Elsewhere, mutual aid groups developed collaborations with Puerto Ricans in the diaspora to bring water condensation machines to communities on the island. Remembering into the future promotes and enables networking around this essential need, to strategize and move past old paradigms for water supply and storage, and develop a much more collaborative approach than what has been witnessed so far in recovery efforts.
Honesty for the deceased! Over a year later, President Trump still denies the number of dead from Hurricane Maria. This terrible injustice denies the pain and suffering many have endured this past year, seeing their loved ones suffer and succumb as a result of mismanaged or altogether absent recovery efforts. We remember the name of Ernesto Curiel who died of a heart attack after having to climb countless flights of steps back and forth to get his insulin from the only working refrigerator in his building. We remember the name of Alejandro González Vázquez who took his life after not being able to get his antipsychotic medication. There are 2,975 (at least) such stories.
Honesty with the real demands that we consider the kinds of remembering that bring us into a more humane and just future. Silence about the suffering of the past is an injustice. It denies that conditions were, and still are for some, dangerous and inhumane. It prevents us from remembering into the future options that take these failures into consideration as we build communities of resilience that can survive and overcome these dangers. In the task of remembering into the future the dead have many lessons to teach us.
Alternatives to schools and education! Closest to my heart is the way in which children paid a dear price for the inadequate and unjust response to the hurricane. Out of school for months, and studying by the light of candles, children then had to endure the closing of over 230 schools before the start of this academic year. Lower enrollment due to mass exodus right after the hurricane, as well as crumbling budgets, mean that schools are no longer seen as a good investment in Puerto Rico. Catholic social teaching promotes that every human being is deserving of an education (Gaudium et Spes, 26).

# DATA FOR ANALYSIS

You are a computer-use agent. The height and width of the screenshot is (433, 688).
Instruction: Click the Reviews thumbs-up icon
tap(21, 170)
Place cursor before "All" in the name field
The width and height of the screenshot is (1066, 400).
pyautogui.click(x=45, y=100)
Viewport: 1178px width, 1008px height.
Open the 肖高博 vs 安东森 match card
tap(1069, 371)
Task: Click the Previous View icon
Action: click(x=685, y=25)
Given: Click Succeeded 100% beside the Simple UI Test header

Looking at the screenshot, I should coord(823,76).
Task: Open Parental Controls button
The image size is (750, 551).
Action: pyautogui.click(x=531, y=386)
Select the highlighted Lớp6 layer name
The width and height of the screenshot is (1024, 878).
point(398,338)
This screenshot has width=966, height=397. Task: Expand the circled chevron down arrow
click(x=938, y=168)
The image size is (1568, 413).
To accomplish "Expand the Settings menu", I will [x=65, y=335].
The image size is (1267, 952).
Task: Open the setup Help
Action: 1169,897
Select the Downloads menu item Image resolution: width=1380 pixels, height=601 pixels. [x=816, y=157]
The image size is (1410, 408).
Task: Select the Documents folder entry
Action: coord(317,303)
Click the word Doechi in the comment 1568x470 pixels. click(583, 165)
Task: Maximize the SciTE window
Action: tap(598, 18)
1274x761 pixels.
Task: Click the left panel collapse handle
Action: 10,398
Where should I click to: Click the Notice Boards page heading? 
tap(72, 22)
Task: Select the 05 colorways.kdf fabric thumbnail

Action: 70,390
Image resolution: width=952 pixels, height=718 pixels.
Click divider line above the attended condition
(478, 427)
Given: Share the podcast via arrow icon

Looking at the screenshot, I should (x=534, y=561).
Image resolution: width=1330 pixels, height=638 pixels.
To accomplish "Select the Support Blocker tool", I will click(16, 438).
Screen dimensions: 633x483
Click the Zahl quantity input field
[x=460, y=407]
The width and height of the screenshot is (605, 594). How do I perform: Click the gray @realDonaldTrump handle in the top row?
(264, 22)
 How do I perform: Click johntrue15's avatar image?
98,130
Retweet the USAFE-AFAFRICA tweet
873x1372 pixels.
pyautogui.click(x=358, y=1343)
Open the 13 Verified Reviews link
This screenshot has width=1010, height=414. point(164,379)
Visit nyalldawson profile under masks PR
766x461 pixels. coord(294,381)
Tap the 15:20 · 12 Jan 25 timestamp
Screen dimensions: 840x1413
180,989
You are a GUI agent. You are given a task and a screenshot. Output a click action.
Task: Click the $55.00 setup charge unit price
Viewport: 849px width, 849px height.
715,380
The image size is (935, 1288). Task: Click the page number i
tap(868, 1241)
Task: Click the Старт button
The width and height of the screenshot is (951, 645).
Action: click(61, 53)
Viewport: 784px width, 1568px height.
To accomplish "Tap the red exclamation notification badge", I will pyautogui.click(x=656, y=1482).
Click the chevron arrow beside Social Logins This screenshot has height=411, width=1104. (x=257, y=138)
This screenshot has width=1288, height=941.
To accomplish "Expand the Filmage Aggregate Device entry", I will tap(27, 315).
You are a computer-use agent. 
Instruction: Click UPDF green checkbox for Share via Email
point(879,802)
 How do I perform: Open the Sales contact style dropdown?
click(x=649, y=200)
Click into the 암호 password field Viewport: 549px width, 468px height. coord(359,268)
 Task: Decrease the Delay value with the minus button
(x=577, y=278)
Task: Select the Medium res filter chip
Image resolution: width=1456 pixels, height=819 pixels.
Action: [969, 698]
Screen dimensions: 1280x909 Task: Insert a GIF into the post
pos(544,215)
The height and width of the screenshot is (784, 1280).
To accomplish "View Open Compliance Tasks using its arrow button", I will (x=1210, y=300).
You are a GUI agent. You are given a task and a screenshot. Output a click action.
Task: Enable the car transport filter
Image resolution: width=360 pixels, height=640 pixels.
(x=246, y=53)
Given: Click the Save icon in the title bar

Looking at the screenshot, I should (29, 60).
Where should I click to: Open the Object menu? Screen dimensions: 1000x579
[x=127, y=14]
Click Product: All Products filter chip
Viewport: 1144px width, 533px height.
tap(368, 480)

# AIM OF THE TASK
Copy out the passage on remembering Hurricane Maria in full, keeping every word and punctuation mark unchanged.

# RESULT BELOW
Elsewhere, mutual aid groups developed collaborations with Puerto Ricans in the diaspora to bring water condensation machines to communities on the island. Remembering into the future promotes and enables networking around this essential need, to strategize and move past old paradigms for water supply and storage, and develop a much more collaborative approach than what has been witnessed so far in recovery efforts.
Honesty for the deceased! Over a year later, President Trump still denies the number of dead from Hurricane Maria. This terrible injustice denies the pain and suffering many have endured this past year, seeing their loved ones suffer and succumb as a result of mismanaged or altogether absent recovery efforts. We remember the name of Ernesto Curiel who died of a heart attack after having to climb countless flights of steps back and forth to get his insulin from the only working refrigerator in his building. We remember the name of Alejandro González Vázquez who took his life after not being able to get his antipsychotic medication. There are 2,975 (at least) such stories.
Honesty with the real demands that we consider the kinds of remembering that bring us into a more humane and just future. Silence about the suffering of the past is an injustice. It denies that conditions were, and still are for some, dangerous and inhumane. It prevents us from remembering into the future options that take these failures into consideration as we build communities of resilience that can survive and overcome these dangers. In the task of remembering into the future the dead have many lessons to teach us.
Alternatives to schools and education! Closest to my heart is the way in which children paid a dear price for the inadequate and unjust response to the hurricane. Out of school for months, and studying by the light of candles, children then had to endure the closing of over 230 schools before the start of this academic year. Lower enrollment due to mass exodus right after the hurricane, as well as crumbling budgets, mean that schools are no longer seen as a good investment in Puerto Rico. Catholic social teaching promotes that every human being is deserving of an education (Gaudium et Spes, 26).